While individual inventiveness and sometimes a touch of genius are vital, most technological development is very much a team effort involving a range of institutions, resources and sources of investment. Innovation thrives through human contact and networks. Formal education plays a major role, as does tacit knowledge gained through experience and passed on to others informally. Technology develops fastest when large numbers of knowledgeable people are actively involved (see Ridley, 2020), and it is the expansion of collaboration that explains much of today’s apparent acceleration of technological evolution. As Coggan (2020: 331–2) shows, the big difference between the present era and that of past centuries is not so much human inventiveness as our ability to network physically in multinational research teams, to meet at international conferences and trade fairs, and to communicate information and ideas rapidly and inexpensively across the world. The more people who have access to understanding and information about current developments, the higher the chances that new, improved generations of technologies will be devised.
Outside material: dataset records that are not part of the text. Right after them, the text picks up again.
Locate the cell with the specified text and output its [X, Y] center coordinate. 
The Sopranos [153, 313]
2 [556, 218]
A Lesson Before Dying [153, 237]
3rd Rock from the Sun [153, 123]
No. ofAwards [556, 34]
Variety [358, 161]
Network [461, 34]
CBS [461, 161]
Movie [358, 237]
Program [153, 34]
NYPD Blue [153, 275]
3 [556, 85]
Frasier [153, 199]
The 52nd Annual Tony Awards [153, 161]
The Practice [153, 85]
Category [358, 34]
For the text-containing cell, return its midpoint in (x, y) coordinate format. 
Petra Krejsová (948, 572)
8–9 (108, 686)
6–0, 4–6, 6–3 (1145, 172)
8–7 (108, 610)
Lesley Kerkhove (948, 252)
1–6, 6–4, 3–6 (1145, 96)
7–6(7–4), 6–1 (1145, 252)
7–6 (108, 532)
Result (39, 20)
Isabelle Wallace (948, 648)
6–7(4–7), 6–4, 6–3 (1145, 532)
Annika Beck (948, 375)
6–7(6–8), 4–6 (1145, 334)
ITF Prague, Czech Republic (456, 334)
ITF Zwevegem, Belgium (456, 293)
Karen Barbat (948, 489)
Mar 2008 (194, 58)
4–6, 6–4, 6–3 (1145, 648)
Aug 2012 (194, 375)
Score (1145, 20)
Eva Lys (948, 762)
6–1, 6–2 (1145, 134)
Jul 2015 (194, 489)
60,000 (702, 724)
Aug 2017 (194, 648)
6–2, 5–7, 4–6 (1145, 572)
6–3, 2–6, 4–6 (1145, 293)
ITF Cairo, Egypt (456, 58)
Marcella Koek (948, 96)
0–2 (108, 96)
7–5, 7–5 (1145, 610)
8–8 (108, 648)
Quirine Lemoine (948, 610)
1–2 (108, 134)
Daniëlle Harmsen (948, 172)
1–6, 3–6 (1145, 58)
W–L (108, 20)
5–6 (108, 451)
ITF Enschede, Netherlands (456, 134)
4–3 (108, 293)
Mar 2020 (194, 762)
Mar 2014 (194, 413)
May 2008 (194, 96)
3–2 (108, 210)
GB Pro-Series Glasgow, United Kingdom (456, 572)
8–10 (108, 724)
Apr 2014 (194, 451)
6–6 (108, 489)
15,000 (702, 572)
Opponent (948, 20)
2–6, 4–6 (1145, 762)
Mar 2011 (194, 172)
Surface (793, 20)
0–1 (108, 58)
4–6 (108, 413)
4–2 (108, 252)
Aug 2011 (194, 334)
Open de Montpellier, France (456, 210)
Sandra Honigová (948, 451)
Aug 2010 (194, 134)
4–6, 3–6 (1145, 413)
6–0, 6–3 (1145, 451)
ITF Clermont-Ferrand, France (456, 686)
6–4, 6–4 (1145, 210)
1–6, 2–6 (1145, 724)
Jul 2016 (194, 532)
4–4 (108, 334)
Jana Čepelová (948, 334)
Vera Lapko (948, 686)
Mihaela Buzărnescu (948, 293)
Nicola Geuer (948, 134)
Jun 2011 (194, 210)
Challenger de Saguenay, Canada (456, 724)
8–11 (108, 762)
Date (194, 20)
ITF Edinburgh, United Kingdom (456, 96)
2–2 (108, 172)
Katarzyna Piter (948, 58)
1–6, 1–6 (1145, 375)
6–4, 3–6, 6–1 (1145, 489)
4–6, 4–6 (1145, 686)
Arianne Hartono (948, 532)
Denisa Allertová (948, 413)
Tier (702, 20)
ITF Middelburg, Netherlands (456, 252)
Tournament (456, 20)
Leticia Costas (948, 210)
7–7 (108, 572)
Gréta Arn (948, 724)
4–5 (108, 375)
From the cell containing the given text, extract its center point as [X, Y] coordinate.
In later chapters we will be discussing how organisations and their people need to be managed in order to make the most of technology by maximising productivity and promoting innovation and creativity. For now we just need to note that management styles and techniques play an important role in determining the effectiveness of investment in technology. Recruiting the right people, retaining them, engaging them and, particularly, providing them with the right developmental opportunities are essential. Above all there is a need to manage change effectively. This is always challenging, but becomes more so the faster technologies develop. There is a strong tendency for us to be suspicious of change and to fear its possible impact, but the history of business demonstrates the need to embrace it. There is much truth in Leon Megginson’s management mantra that ‘it is not the strongest of the species, nor the most intelligent that survives. It is the one that is the most adaptable to change’.